***** Recorded information *****
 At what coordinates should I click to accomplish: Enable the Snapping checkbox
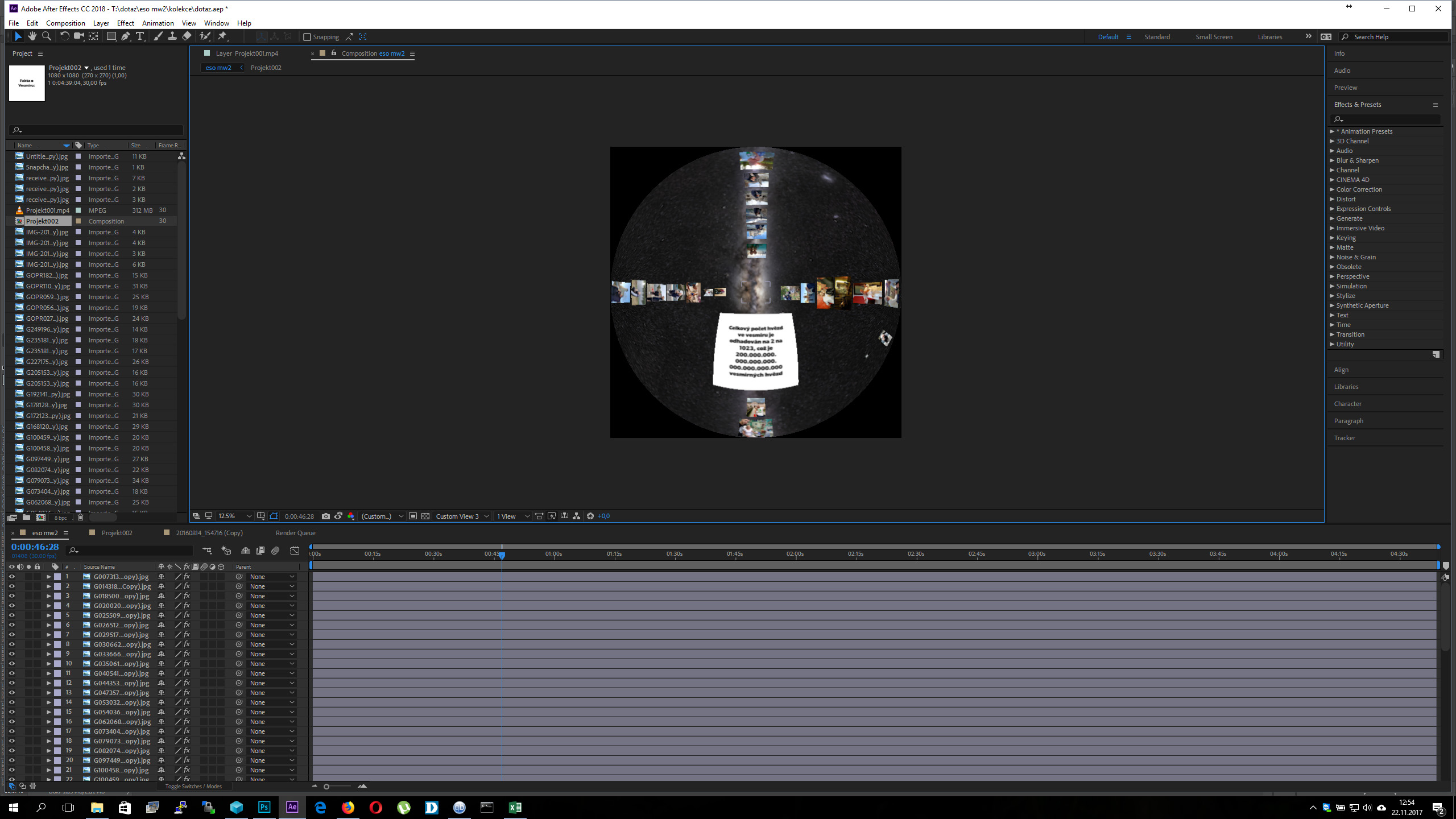pyautogui.click(x=307, y=37)
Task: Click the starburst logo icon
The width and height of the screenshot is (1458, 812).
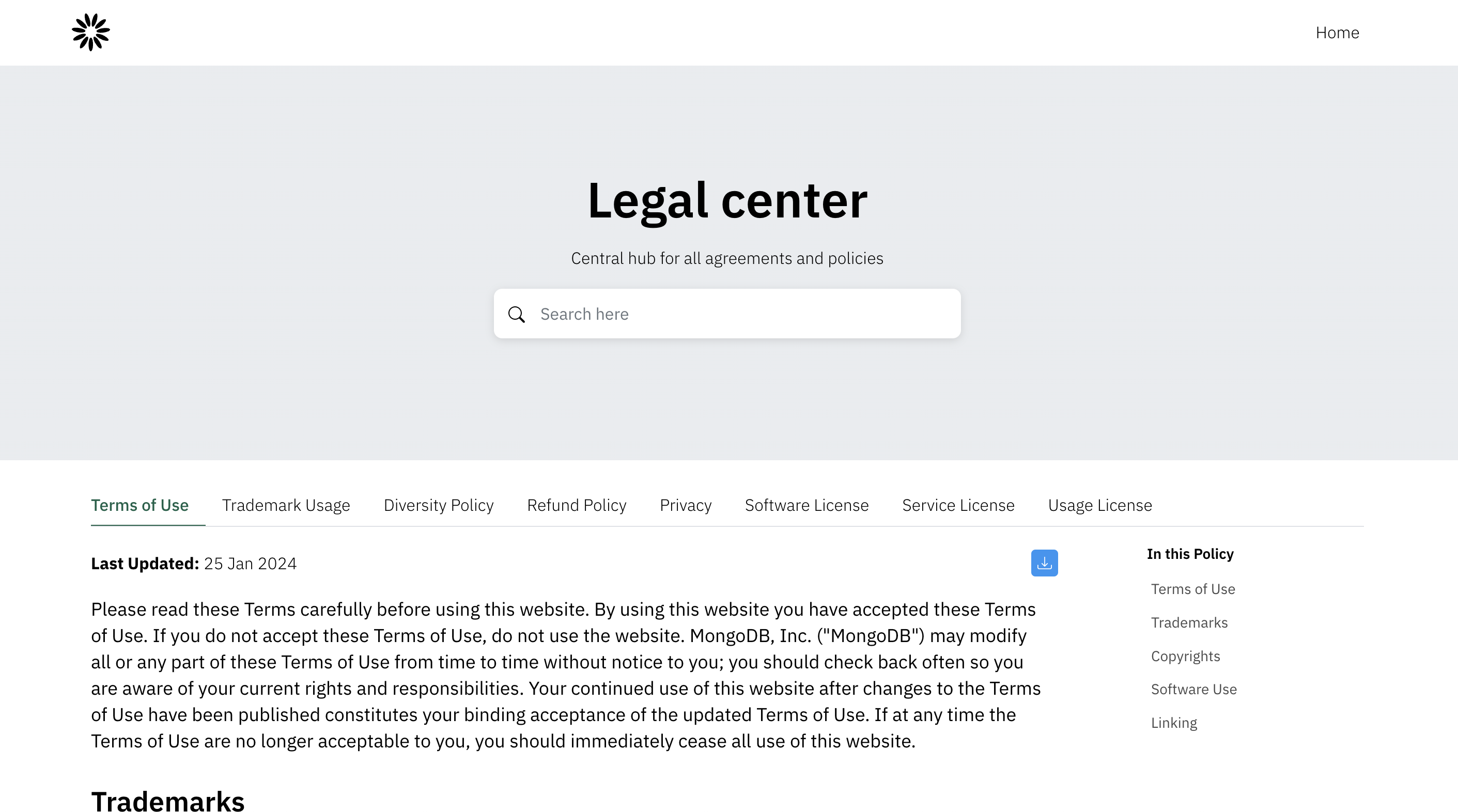Action: coord(90,32)
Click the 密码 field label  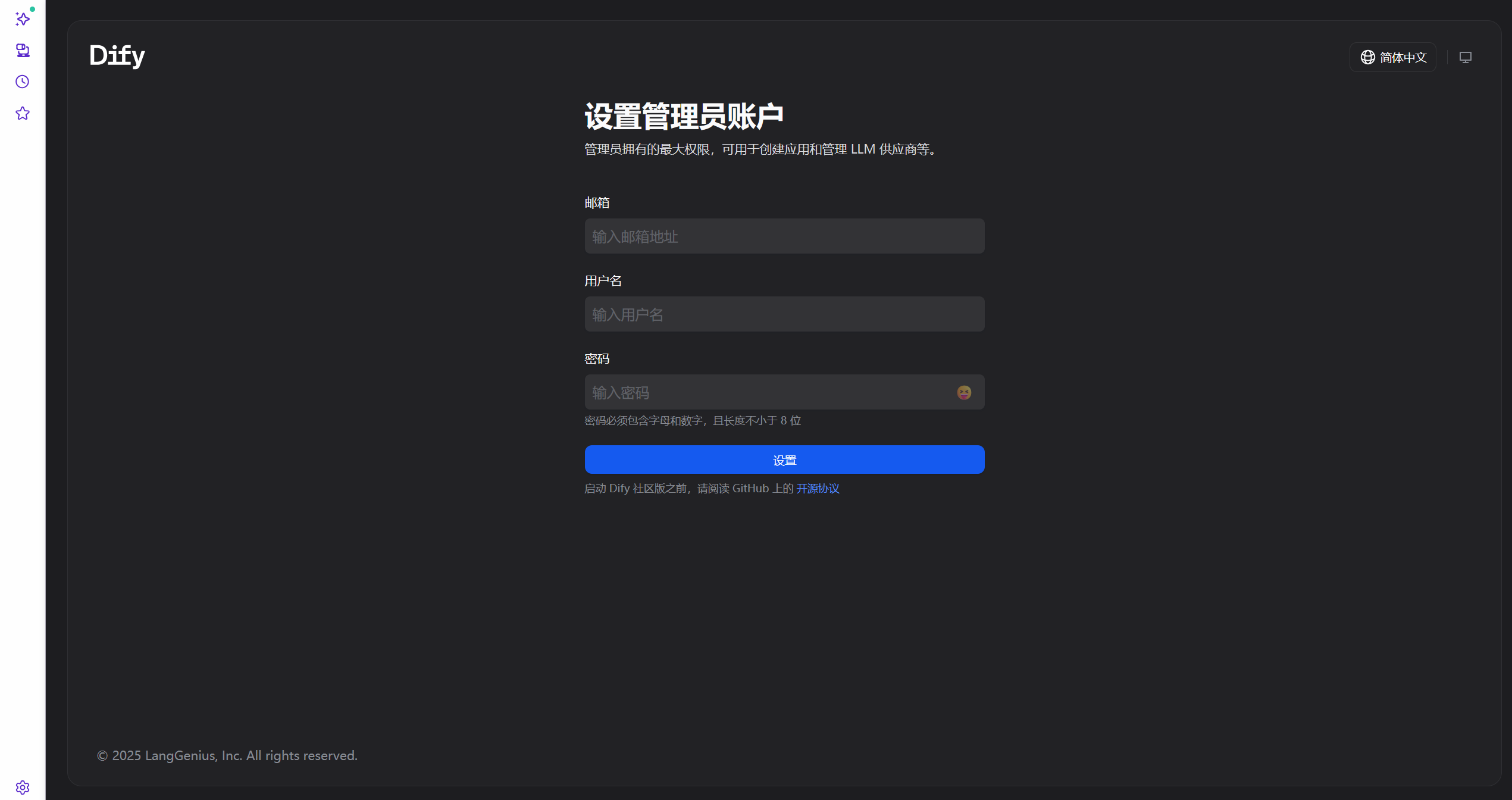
*****
*Try it*. Return only the lines from the one containing "The width and" through the last line of the entries above, exactly as written and without pictures.

*Solution to the problem*.
The width and height of the screenshot is (1458, 812).
Action: coord(90,32)
Click the 密码 field label  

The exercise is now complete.